[Some rows]
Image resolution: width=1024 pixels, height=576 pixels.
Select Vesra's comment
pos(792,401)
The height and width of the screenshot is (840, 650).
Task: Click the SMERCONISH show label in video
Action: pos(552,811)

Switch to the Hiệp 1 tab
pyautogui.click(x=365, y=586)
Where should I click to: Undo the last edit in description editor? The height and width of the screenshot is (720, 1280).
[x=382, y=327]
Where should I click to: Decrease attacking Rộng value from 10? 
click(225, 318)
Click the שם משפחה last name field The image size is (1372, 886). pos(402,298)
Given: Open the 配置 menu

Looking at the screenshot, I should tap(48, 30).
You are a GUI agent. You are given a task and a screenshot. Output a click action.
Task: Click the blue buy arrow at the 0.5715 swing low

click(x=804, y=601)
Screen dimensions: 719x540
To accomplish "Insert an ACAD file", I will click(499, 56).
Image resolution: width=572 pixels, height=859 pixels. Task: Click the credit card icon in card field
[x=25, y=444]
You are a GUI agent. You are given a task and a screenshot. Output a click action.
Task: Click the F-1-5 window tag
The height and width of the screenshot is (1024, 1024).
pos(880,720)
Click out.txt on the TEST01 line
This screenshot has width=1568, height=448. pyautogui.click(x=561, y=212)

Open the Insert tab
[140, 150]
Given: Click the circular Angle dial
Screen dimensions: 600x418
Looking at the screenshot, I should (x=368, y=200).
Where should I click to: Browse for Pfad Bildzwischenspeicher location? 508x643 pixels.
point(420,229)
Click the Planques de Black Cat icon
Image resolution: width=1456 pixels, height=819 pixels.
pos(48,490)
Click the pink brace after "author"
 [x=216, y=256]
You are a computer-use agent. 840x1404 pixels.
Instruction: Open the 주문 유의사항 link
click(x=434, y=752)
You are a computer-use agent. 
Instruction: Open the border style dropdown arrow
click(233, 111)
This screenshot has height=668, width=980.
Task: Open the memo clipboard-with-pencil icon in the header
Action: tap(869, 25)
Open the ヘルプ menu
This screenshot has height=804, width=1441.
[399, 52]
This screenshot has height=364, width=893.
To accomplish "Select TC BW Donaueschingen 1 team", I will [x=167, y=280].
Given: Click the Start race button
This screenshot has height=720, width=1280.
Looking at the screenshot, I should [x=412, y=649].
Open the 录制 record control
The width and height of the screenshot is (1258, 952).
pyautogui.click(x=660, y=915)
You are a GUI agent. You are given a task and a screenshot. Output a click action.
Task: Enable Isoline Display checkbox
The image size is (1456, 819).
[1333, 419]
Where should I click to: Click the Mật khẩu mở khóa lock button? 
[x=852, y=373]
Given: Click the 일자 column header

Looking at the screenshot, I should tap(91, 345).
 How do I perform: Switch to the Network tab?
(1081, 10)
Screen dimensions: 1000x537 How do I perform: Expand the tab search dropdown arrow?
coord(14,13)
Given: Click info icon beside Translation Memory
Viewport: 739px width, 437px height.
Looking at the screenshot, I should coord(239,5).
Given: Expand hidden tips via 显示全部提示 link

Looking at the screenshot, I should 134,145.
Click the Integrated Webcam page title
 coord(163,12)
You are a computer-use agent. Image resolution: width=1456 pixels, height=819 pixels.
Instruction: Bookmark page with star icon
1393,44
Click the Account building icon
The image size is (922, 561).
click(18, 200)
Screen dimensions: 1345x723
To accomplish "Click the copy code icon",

Exercise brief:
Locate each row above that contains the word "Expand" and copy those rows. Uppercase and lowercase letters count as different.

Correct output:
Screen dimensions: 1000x537 How do I perform: Expand the tab search dropdown arrow?
Given: Expand hidden tips via 显示全部提示 link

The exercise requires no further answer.